- **Assignment**:
Return, unchanged, every line starting at the one with "info@aqaryamasr.com (143, 2437)" and running through the last line of the material below, with nothing else added.

- **Record extracts**:
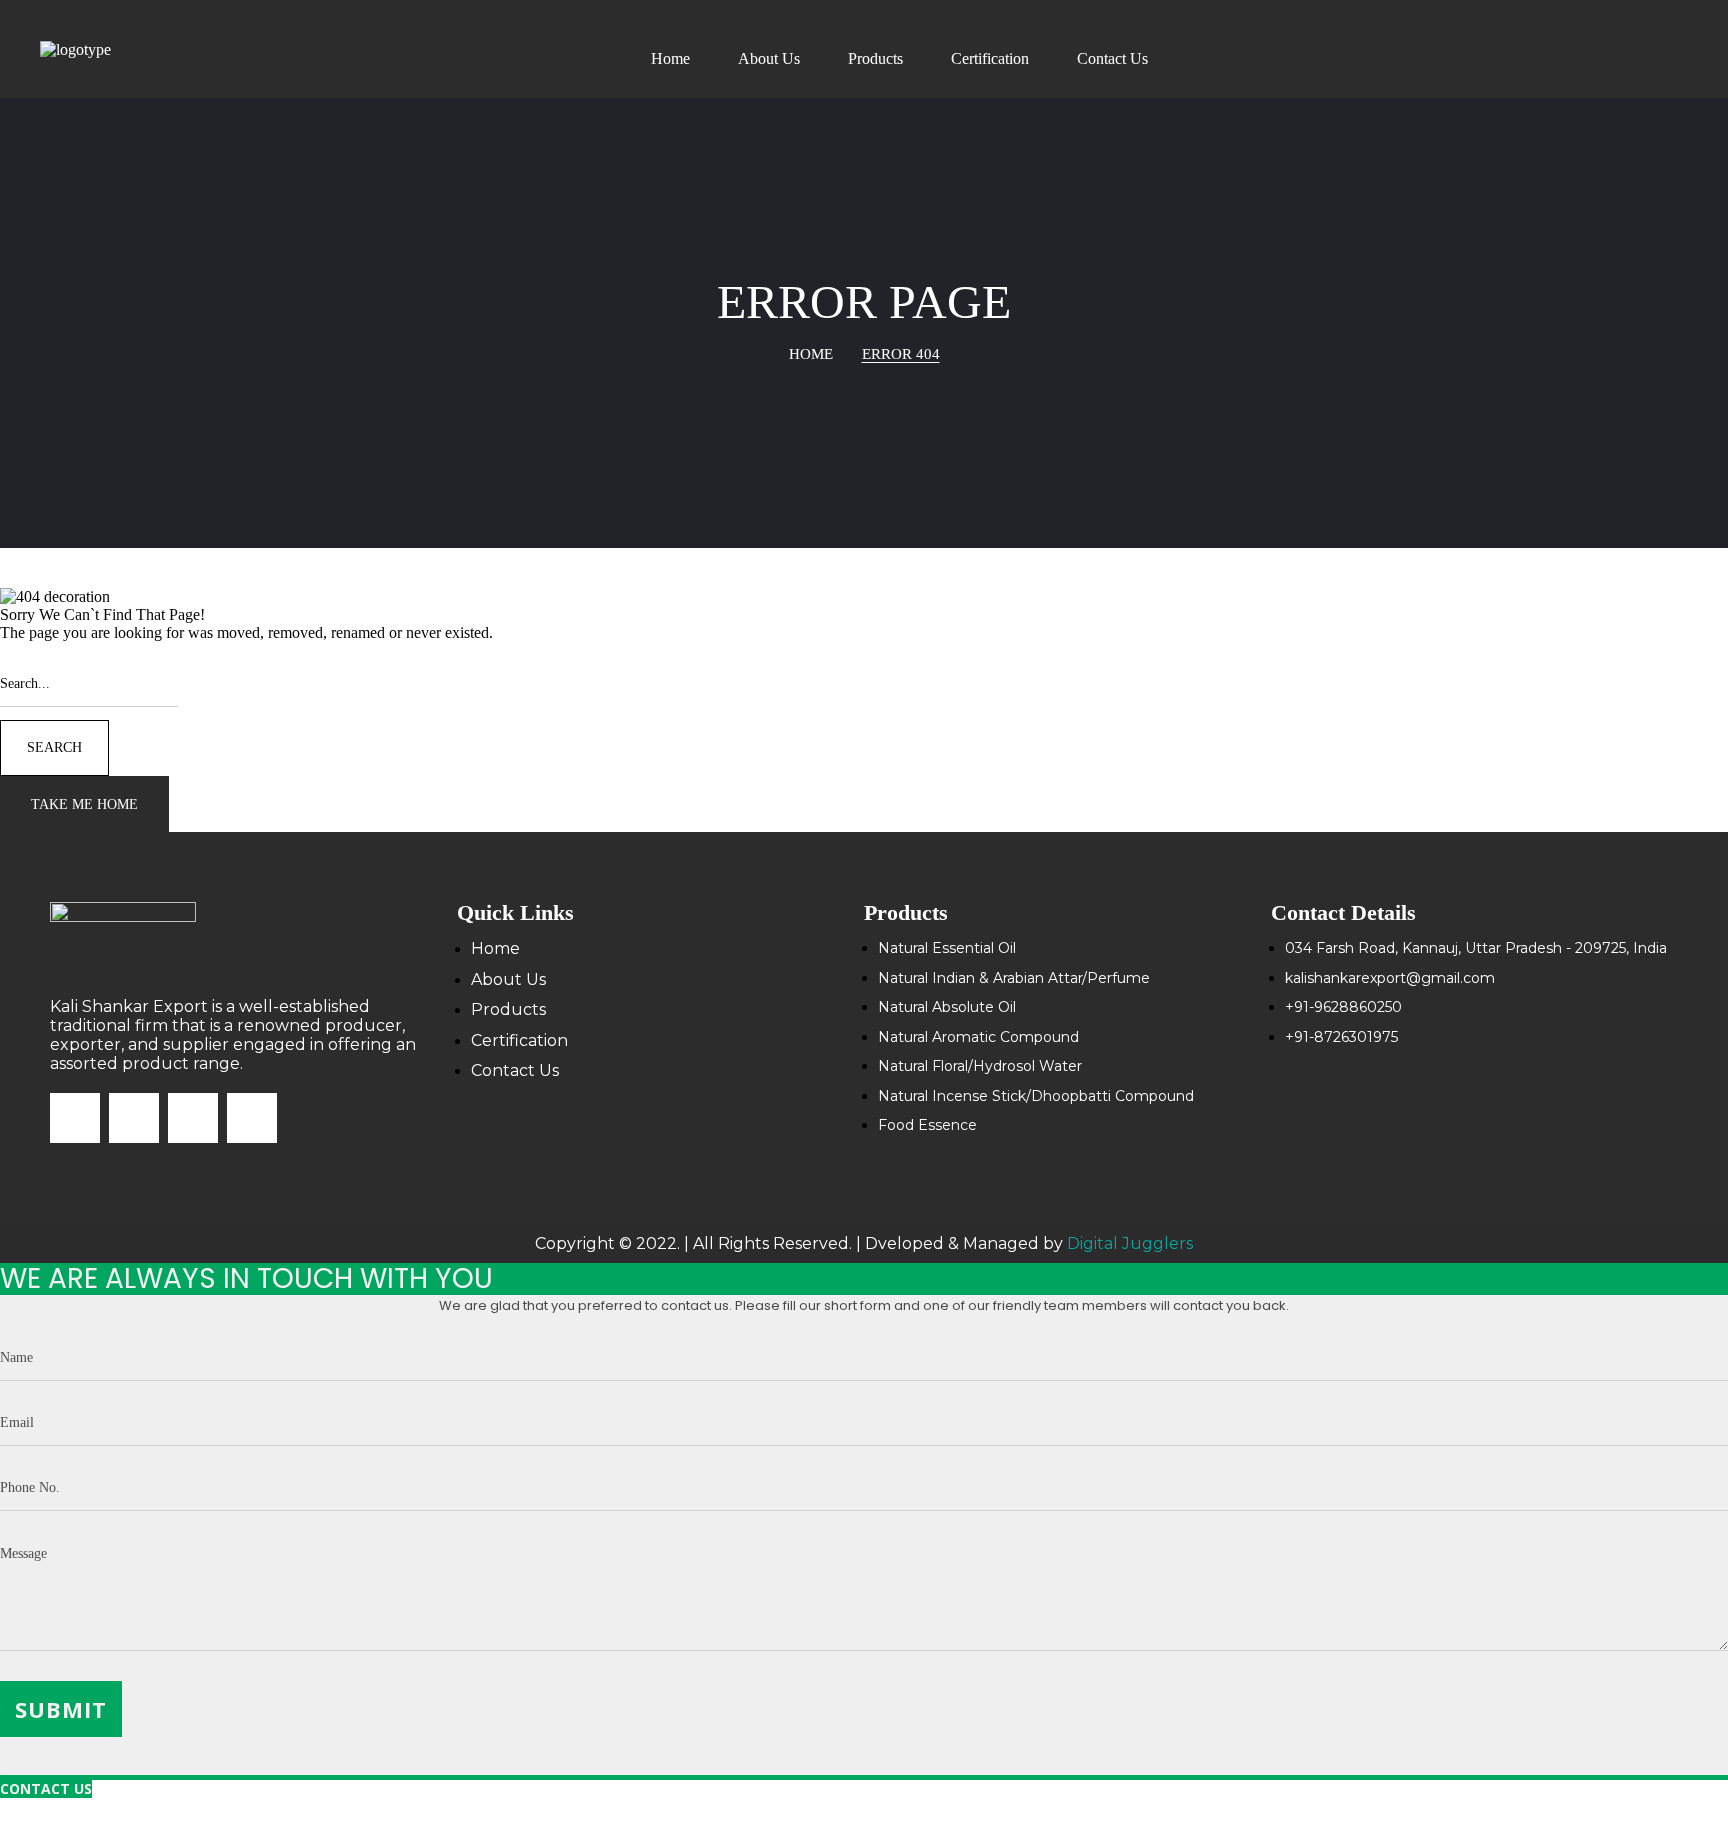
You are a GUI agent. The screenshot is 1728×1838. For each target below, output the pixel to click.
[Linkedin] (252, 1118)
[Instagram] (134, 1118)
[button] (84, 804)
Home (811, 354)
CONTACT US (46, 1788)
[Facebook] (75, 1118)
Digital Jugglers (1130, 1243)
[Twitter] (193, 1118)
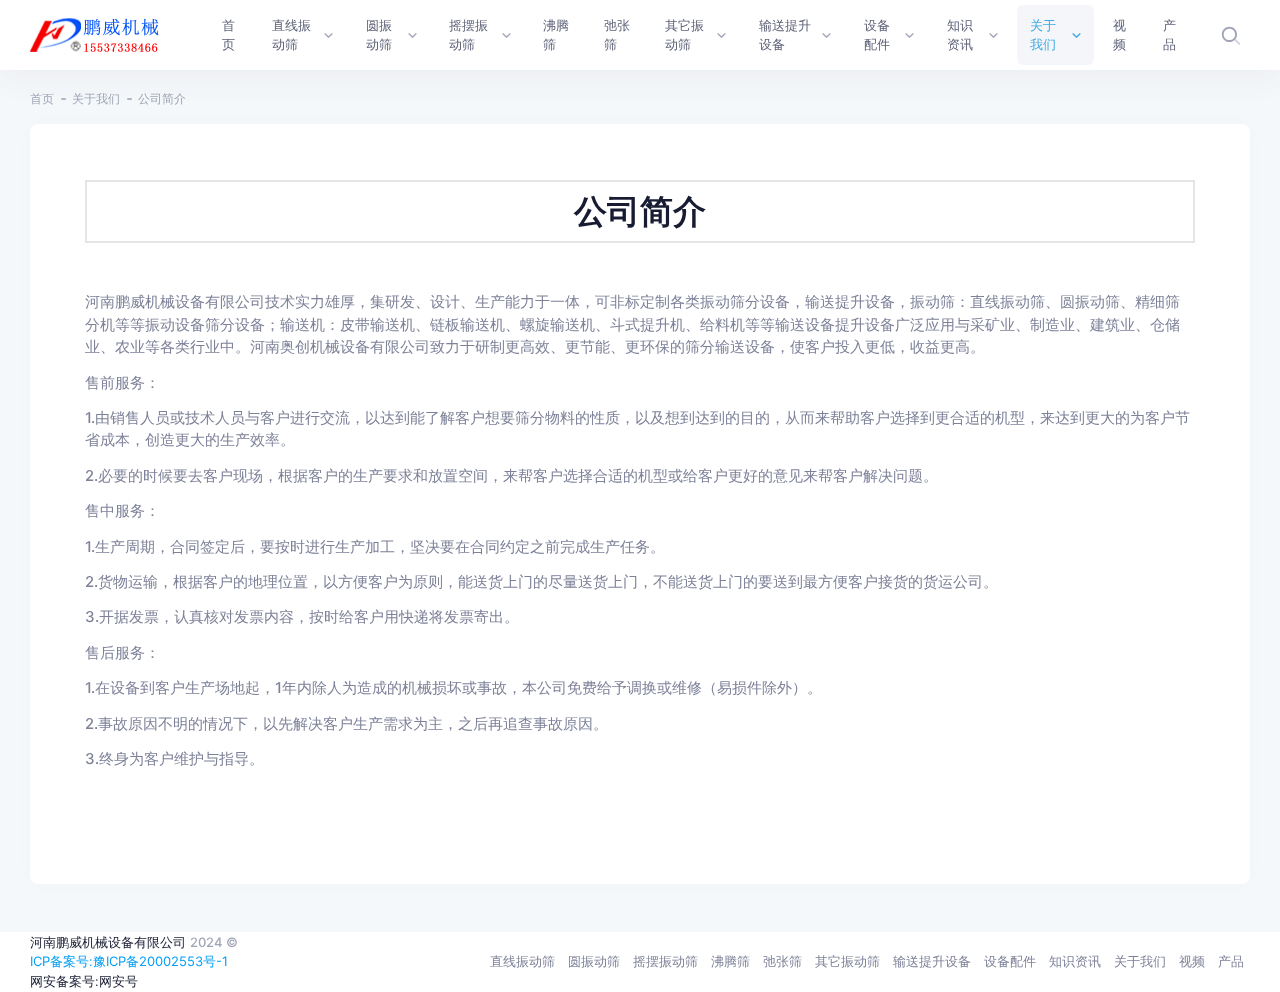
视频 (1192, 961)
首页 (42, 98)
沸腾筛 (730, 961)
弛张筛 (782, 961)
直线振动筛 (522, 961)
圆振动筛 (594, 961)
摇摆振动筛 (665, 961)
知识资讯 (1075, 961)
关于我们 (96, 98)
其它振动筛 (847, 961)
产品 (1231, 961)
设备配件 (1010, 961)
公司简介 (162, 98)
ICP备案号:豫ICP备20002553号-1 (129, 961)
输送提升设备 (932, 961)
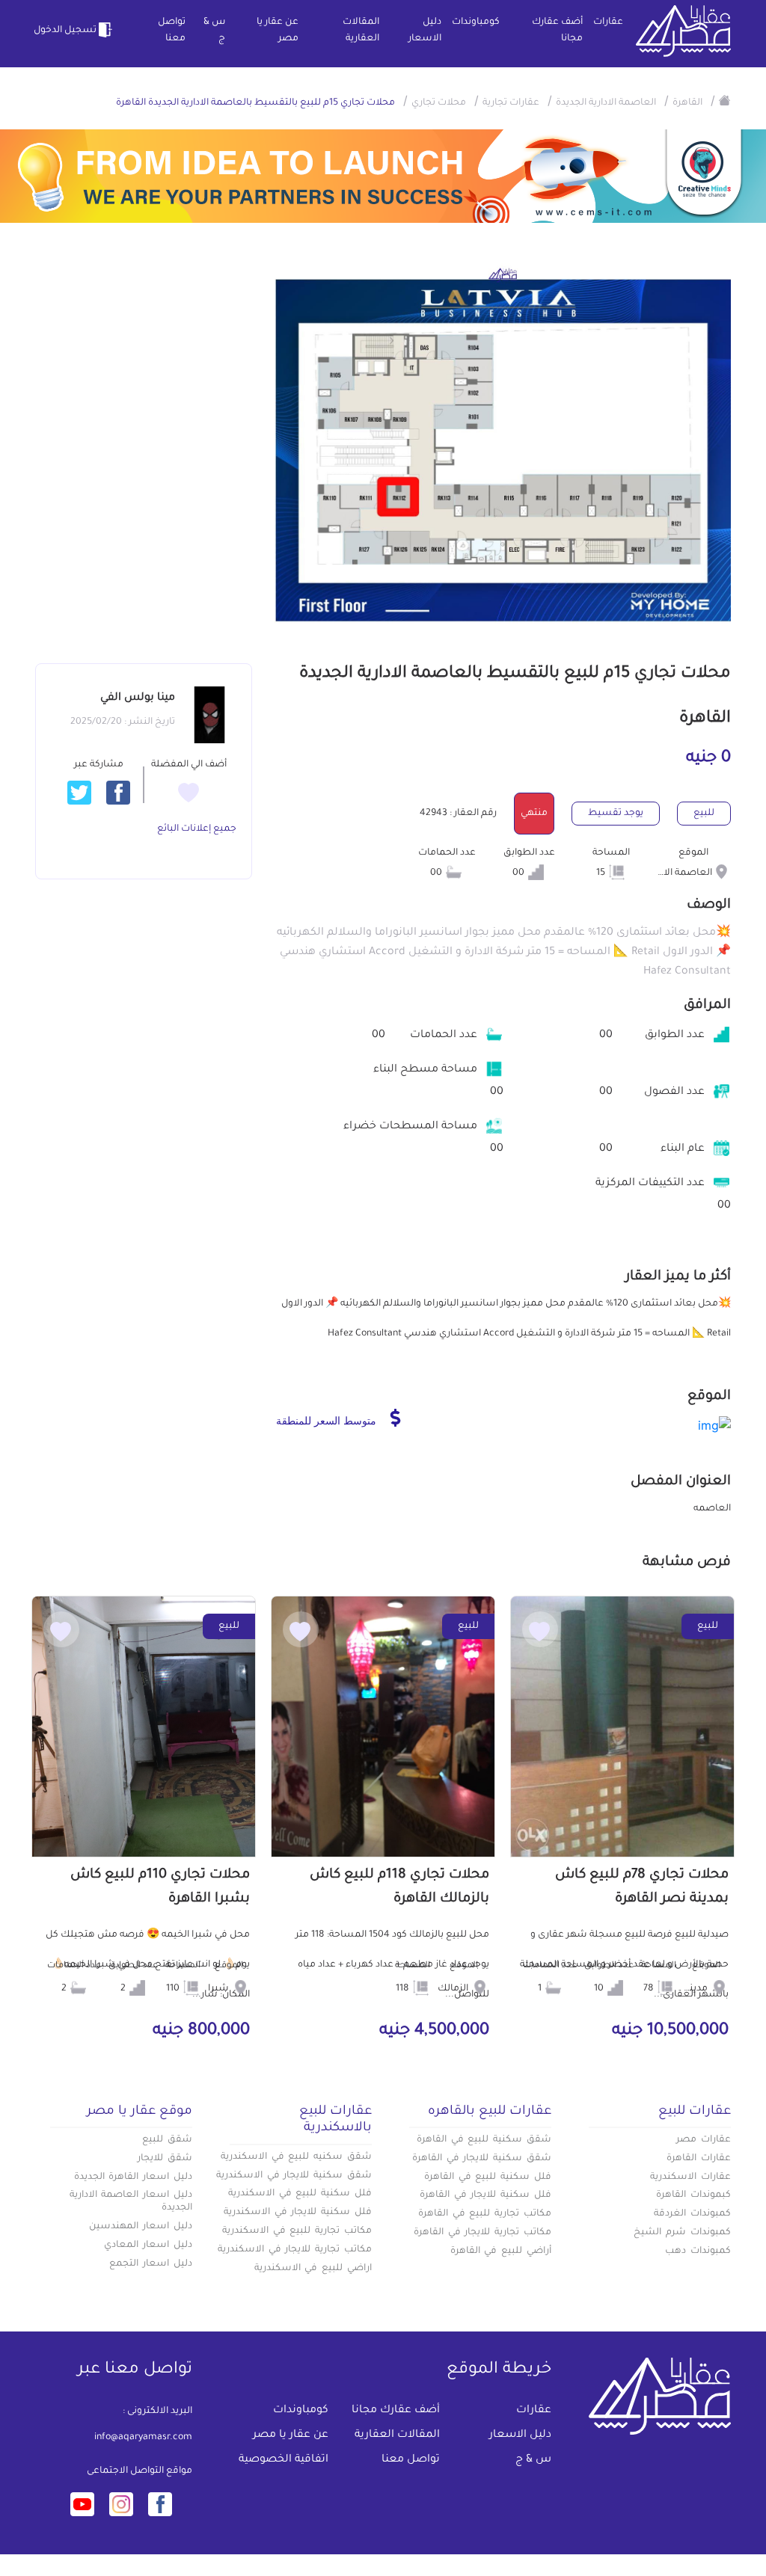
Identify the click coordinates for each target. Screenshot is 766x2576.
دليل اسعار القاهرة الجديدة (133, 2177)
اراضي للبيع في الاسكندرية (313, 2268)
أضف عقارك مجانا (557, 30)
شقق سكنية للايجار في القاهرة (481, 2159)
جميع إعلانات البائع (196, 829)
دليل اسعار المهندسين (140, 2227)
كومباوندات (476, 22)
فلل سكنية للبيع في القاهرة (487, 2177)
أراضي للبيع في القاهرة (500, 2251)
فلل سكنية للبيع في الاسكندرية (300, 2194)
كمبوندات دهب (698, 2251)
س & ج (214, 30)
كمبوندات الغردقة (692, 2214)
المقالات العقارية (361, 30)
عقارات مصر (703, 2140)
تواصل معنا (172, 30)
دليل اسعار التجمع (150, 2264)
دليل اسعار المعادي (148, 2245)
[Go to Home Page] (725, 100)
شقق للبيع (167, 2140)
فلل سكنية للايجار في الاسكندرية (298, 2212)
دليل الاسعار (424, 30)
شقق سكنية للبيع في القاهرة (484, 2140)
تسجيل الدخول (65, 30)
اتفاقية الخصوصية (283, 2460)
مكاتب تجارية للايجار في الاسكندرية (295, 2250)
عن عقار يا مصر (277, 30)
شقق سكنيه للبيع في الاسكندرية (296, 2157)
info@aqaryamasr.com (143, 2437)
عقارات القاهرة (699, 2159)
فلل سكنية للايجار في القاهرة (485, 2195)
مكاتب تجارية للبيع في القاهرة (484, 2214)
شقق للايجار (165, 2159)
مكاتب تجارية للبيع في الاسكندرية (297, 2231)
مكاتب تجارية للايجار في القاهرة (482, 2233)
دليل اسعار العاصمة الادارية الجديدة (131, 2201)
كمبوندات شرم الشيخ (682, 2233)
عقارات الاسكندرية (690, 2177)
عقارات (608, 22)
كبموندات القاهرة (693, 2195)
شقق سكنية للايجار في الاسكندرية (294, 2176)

- **Response to the task**:
info@aqaryamasr.com (143, 2437)
عقارات القاهرة (699, 2159)
فلل سكنية للايجار في القاهرة (485, 2195)
مكاتب تجارية للبيع في القاهرة (484, 2214)
شقق للايجار (165, 2159)
مكاتب تجارية للبيع في الاسكندرية (297, 2231)
مكاتب تجارية للايجار في القاهرة (482, 2233)
دليل اسعار العاصمة الادارية الجديدة (131, 2201)
كمبوندات شرم الشيخ (682, 2233)
عقارات الاسكندرية (690, 2177)
عقارات (608, 22)
كبموندات القاهرة (693, 2195)
شقق سكنية للايجار في الاسكندرية (294, 2176)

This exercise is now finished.